[start Passage given]
SOPA + PIPA = EPIC FAIL


----------



## Deleted_171835 (Jan 18, 2012)

SOPA isn't dead.
http://judiciary.hou...s/01172012.html

Stop Online Piracy Act Markup to Resume in February

Washington, D.C. — House Judiciary Committee Chairman Lamar Smith (R-Texas) today said that he expects the Committee to continue its markup of the Stop Online Piracy Act in February.

Chairman Smith: "To enact legislation that protects consumers, businesses and jobs from foreign thieves who steal America's intellectual property, we will continue to bring together industry representatives and Members to find ways to combat online piracy.

“Due to the Republican and Democratic retreats taking place over the next two weeks, markup of the Stop Online Piracy Act is expected to resume in February.

“I am committed to continuing to work with my colleagues in the House and Senate to send a bipartisan bill to the White House that saves American jobs and protects intellectual property."


----------



## Gahars (Jan 18, 2012)

Yeah, Soulx, I just found that news as well. Here's another article discussing it.

Before a firestorm starts up, some things are worth bearing in mind: 1) These are the actions of one representative out of more than 400 (more than 500 counting the Senate), 2) the White House's opposition still stands, 3) This was bound to happen eventually, it was only an issue of when, and 4) It's in Committee, which is fairly early in the legislative process.

Representative Smith looks to be making a last ditch effort to salvage the bill, delaying it so that people will forget about the Bill once a vote comes up. However, with all of the widespread opposition to the bill and the continued efforts by protesters across the internet, I (again) don't see this going anywhere.


----------



## Hyro-Sama (Jan 18, 2012)

if Americans want to punish someone for stealing their jobs they should throw everyone in the American gov't from the past two terms in jail.


----------



## the_randomizer (Jan 18, 2012)

Their incisiveness all the more proves how retarded these sods are.


----------



## Deleted-236924 (Jan 18, 2012)

'nuff said.


----------



## FireGrey (Jan 18, 2012)

This is why I don't like the Americans that make all the laws, they are just retarded.


----------



## steveo1978 (Jan 18, 2012)

FireGrey said:


> This is why I don't like the Americans that make all the laws, they are just retarded.



Nice that you accuse All Americans of being retarded, when not every American wants this to pas.


----------



## kthnxshwn (Jan 18, 2012)

steveo1978 said:


> FireGrey said:
> 
> 
> > This is why I don't like the Americans that make all the laws, they are just retarded.
> ...


He...didn't accuse all Americans of being retarded.


----------



## Hyro-Sama (Jan 18, 2012)

Pingouin7 said:


> 'nuff said.


We'll win regardless. The internet always wins.


----------



## FireGrey (Jan 18, 2012)
[end Passage given]
[start Extracted data]
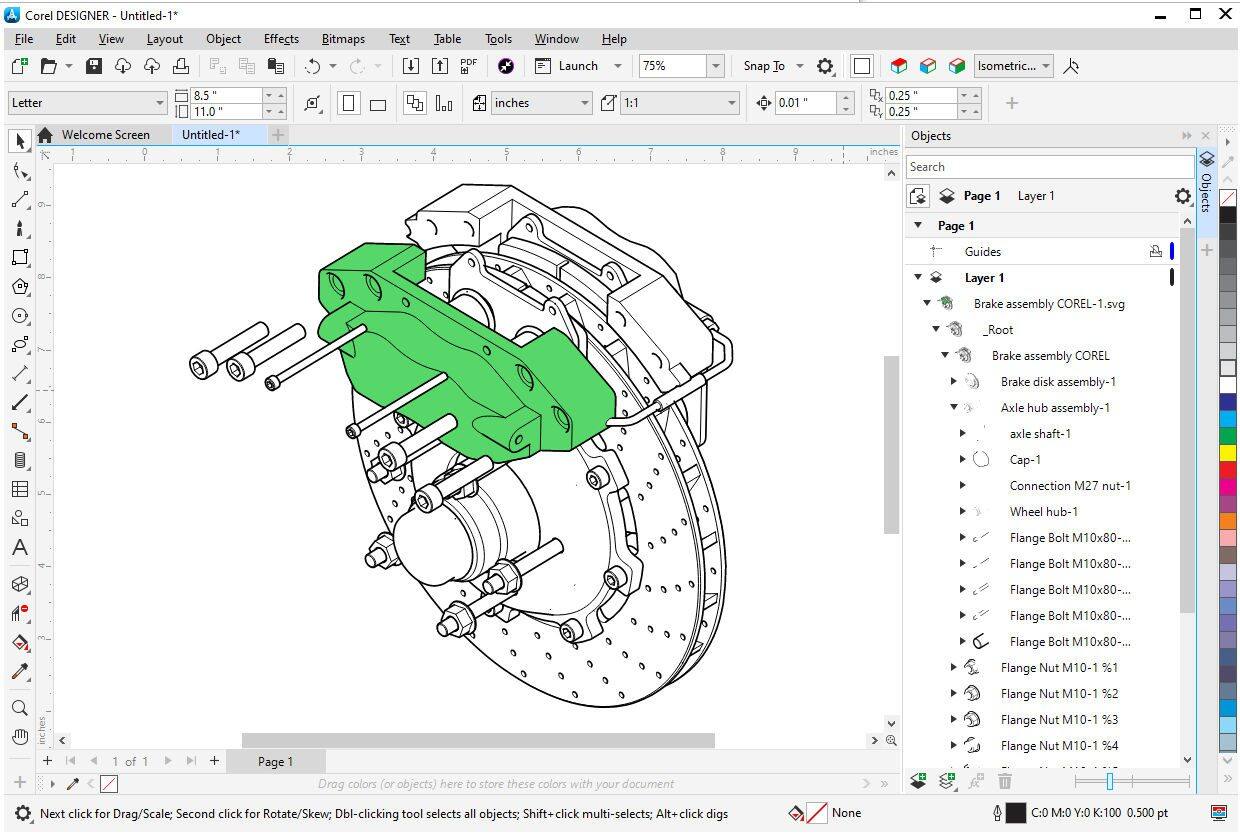The height and width of the screenshot is (836, 1240).
Task: Click the Delete icon in Objects docker
Action: (x=1005, y=782)
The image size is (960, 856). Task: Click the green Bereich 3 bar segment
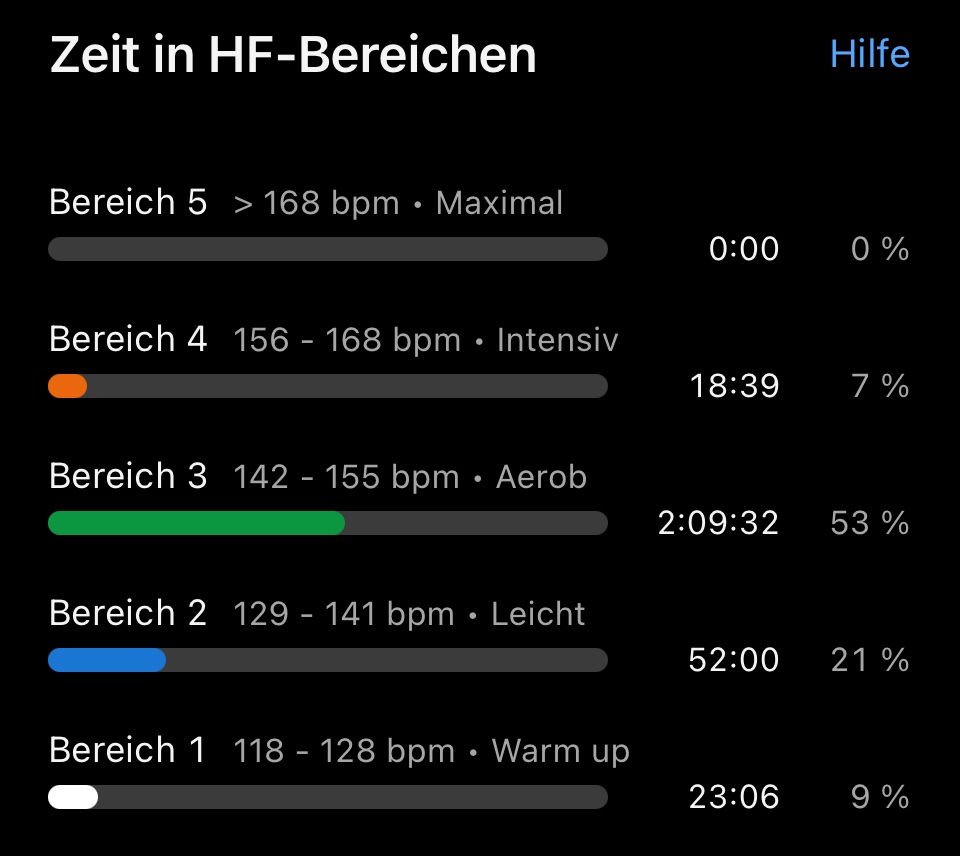196,523
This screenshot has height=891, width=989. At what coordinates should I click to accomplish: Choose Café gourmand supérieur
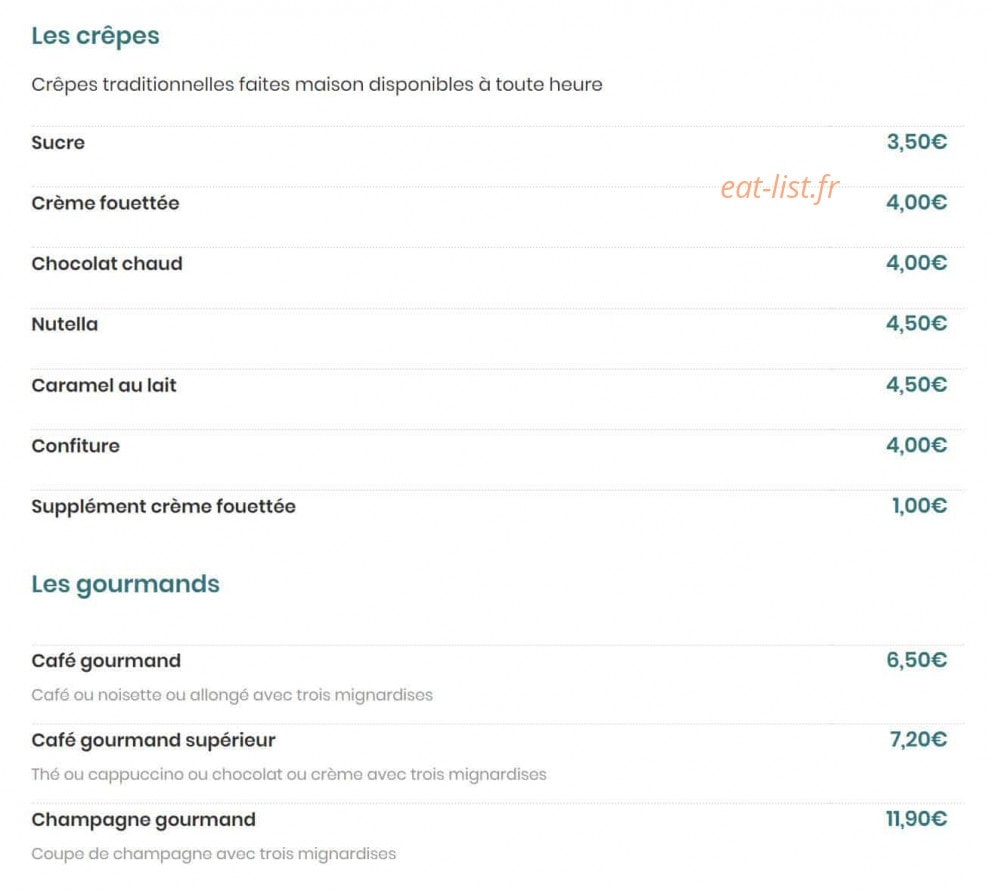(x=153, y=740)
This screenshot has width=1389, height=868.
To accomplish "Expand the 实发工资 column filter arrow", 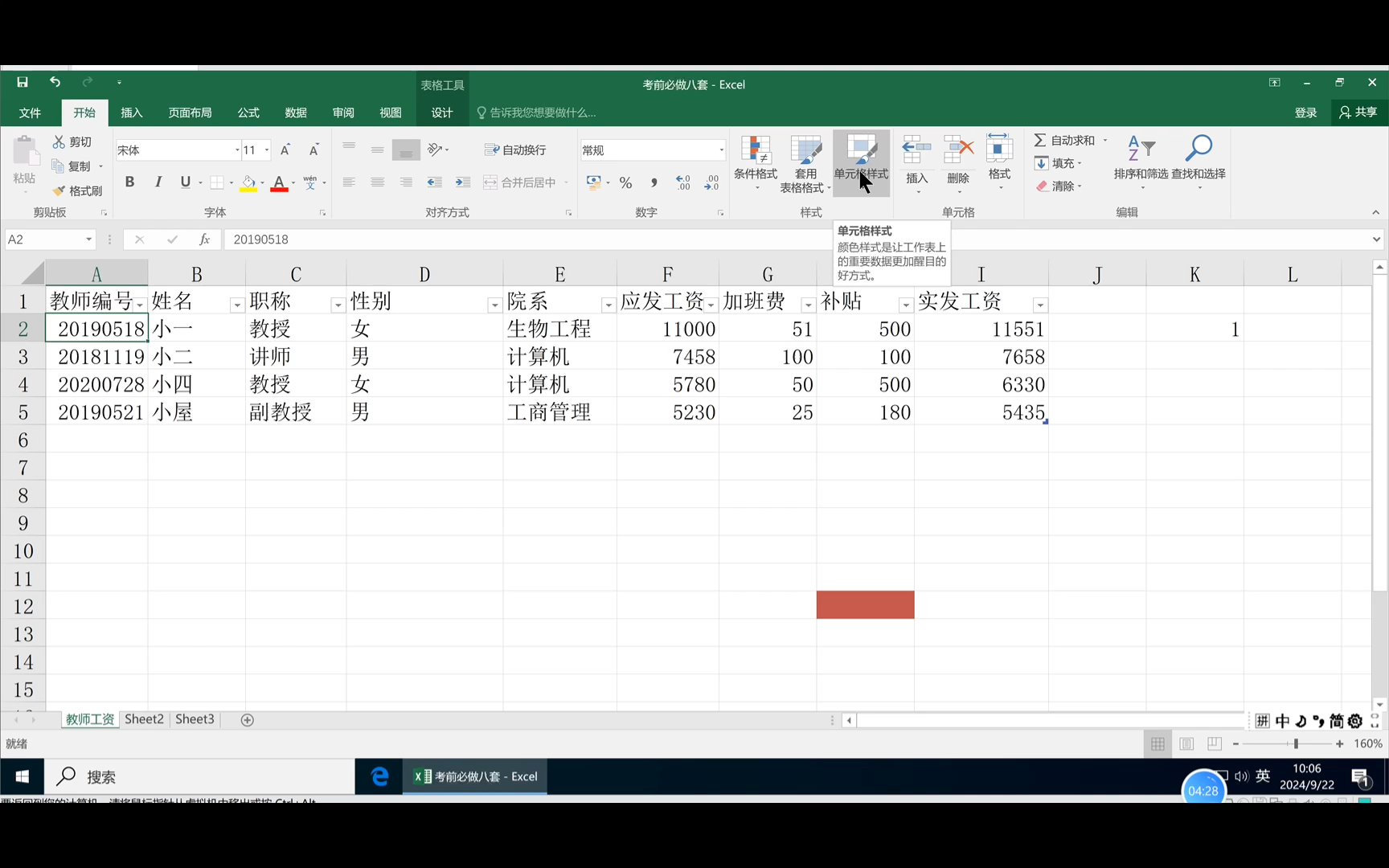I will click(1041, 305).
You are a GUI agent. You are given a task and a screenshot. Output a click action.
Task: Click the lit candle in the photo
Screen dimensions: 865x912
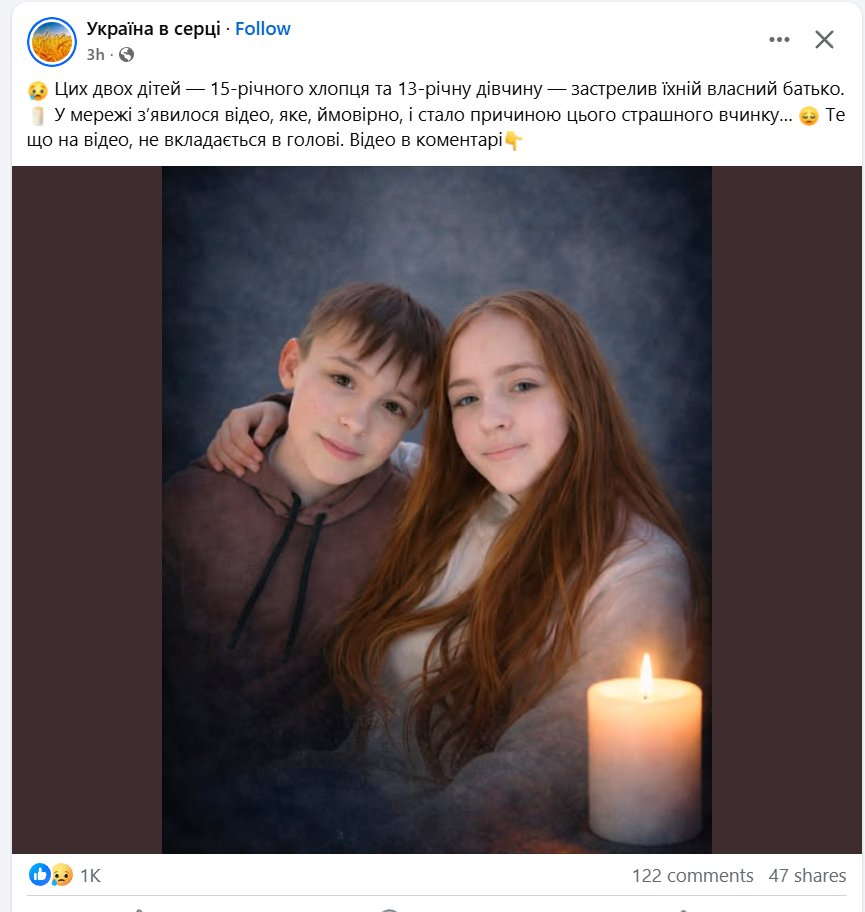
[end Extracted data]
- Work to do:
- a) Render the records from the line holding "You are a GUI" through the end of the records, inclusive, as a JSON list of strings with one string per line, skipping blank lines and leaving out the pictures.
- b) Write the next part of the forum thread about SOPA, picking up after its last line.

- Solved tasks:
- a)
[
  "You are a GUI agent. You are given a task and a screenshot. Output a click action.",
  "Task: Click the lit candle in the photo",
  "Screen dimensions: 865x912"
]

- b)
steveo1978 said:


> FireGrey said:
> 
> 
> > This is why I don't like the Americans that make all the laws, they are just retarded.
> ...


No, I accused the Americans that make all the laws of being retarded.


----------



## steveo1978 (Jan 18, 2012)

FireGrey said:


> steveo1978 said:
> 
> 
> > FireGrey said:
> ...



Sorry I did not read that correctly last night. I apologize.


----------



## shortz1994 (Jan 18, 2012)

we americans are retarded, we keep electing these jokers into office, we let big banks/buisnesses, stick what ever they like up our a**es, without using vasaline.
yet we sit an complain, an still end up doing the same thing we did before.  elected a retard, that just gives us a break from the previous retard
if this isn't retarted then i don't know what is.


----------



## jrk190 (Jan 18, 2012)

Pingouin7 said:


> c tha
> 
> 'nuff said.


It's pathetic that the country that was erected upon the philosophy of personal rights is now having to fight for liberty from their government. It's like history is repeating itself, and nobody cares. The government controls our money, our income, our jobs, and our liberties. We have already lost our public freedom of speech, and then social media was invented. We created our own country, our own refuge from the horrors of the world around us. But just as we escaped the nightmare of politics affecting our lives, the government decides to step in. Piracy is no different than when people sat next to a radio and recorded songs on a Walkman or tape deck. The only difference is the way we do it. We host it and make mass copies. It still hasn't effected the world as to people no longer using itunes and spending money. It's that the government wants to control what little bit of freedom and rights to speech we have. So many uprisings and rebellions in the world lately have probably made them realize that they needed to prevent uprising on social media, which was how the others began. It's sickening.


----------



## chris888222 (Jan 18, 2012)

FUCK SOPA and PIPA.

If this bill is really passed I wonder what will happen. Payable wikipedia?


----------



## the_randomizer (Jan 18, 2012)

chris888222 said:


> F*** SOPA and PIPA.
> 
> If this bill is really passed I wonder what will happen. Payable wikipedia?



If this bill passes, and Lamar Smith tries to shove this up our a**, I'm moving here (*http://tinyurl.com/74gtrkd)*


----------



## xist (Jan 18, 2012)

Look at all the idiotic tweets in this news article...shame on Twitter for not joining it to ram the point home to those who have no clue what's going on.


----------



## jrk190 (Jan 18, 2012)

Ignorance at it's best.


----------



## Hells Malice (Jan 18, 2012)

xist said:


> Look at all the idiotic tweets in this news article...shame on Twitter for not joining it to ram the point home to those who have no clue what's going on.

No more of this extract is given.